TIETO: Notice to the Annual General Meeting of Tietoevry Corporation

Tietoevry
Tietoevry Corporation STOCK EXCHANGE RELEASE 12 February 2026 at 3 p.m. EET


Notice is given to the shareholders of Tietoevry Corporation ("Tieto" or the
"company") to the Annual General Meeting to be held on Tuesday 24 March 2026 at
4 p.m. (Finnish time) at Tieto's premises, address Keilalahdentie 2-4, 02150
Espoo, Finland. The reception of attendees who have registered for the meeting
and the distribution of voting tickets will commence at the meeting venue at 3
p.m. (Finnish time).

Shareholders can also exercise their right to vote by voting in advance.
Instructions for advance voting are presented in this notice under section C.

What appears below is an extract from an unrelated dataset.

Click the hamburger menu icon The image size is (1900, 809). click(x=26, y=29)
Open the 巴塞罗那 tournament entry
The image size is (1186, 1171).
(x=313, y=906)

Shareholders registered to the Annual General Meeting may also follow the
meeting through a webcast. Additional information regarding the webcast is
presented in this notice under section C. It is not possible to present
questions, make proposals, speak or vote through the webcast, and following the
meeting through the webcast is not considered as participation in the Annual
General Meeting or exercise of shareholder rights under the Finnish Companies
Act.

Further information on the Annual General Meeting is available on the company's
website at tietoevry.com/agm.

A. Matters on the agenda of the Annual General Meeting

At the Annual General Meeting, the following matters will be considered:

1    Opening of the meeting

2    Calling the meeting to order

3    Election of persons to scrutinize the minutes and to supervise the counting
of votes

4    Recording the legality of the meeting

5    Recording the attendance at the meeting and adoption of the list of votes

6    Presentation of the annual accounts, the report of the Board of Directors
and the auditor's report for the year 2025

· CEO review
· The annual accounts, the report of the Board of Directors (which includes
the sustainability statement), the auditor's report and the sustainability
reporting assurance report are available on the company's website at
tietoevry.com/agm.

7    Adoption of the annual accounts

8    Resolution on the use of the profit shown on the balance sheet and the
distribution of dividend

The Board of Directors proposes to the Annual General Meeting that, based on the
balance sheet to be adopted for the financial year, which ended 31 December
2025, a dividend in the total amount of EUR 0.88 per share be paid from the
distributable funds of the company in two instalments as follows:

· The first dividend instalment of EUR 0.44 per share in aggregate shall be
paid to shareholders who on the record date for the first dividend instalment on
26 March 2026 are registered in the shareholders' register maintained by
Euroclear Finland Oy or the registers maintained by Euroclear Sweden AB or
Euronext Securities Oslo/Verdipapirsentralen ASA (VPS). For shareholders whose
shares are registered with Euroclear Finland Oy, the payment date is on 2 April
2026. Outside of Finland, the first instalment is paid to shareholders in
accordance with the practices of Euroclear Sweden AB and VPS, and may occur at a
later date.
· The second dividend instalment of EUR 0.44 per share in aggregate shall be
paid to shareholders who on the record date for the second dividend instalment
on 23 September 2026 are registered in the shareholders' register maintained by
Euroclear Finland Oy or the registers maintained by Euroclear Sweden AB or
Euronext Securities Oslo/Verdipapirsentralen ASA (VPS). For shareholders whose
shares are registered with Euroclear Finland Oy, the payment date is on 2
October 2026. Outside of Finland, the second instalment is paid to shareholders
in accordance with the practices of Euroclear Sweden AB and VPS, and may occur
at a later date. The Board of Directors also proposes that the Annual General
Meeting would authorize the Board of Directors to decide, if necessary, on a new
record date and payment date for the second dividend instalment, for example if
the rules of Euroclear Finland Oy or statutes applicable to the Finnish book
-entry system change or otherwise so require.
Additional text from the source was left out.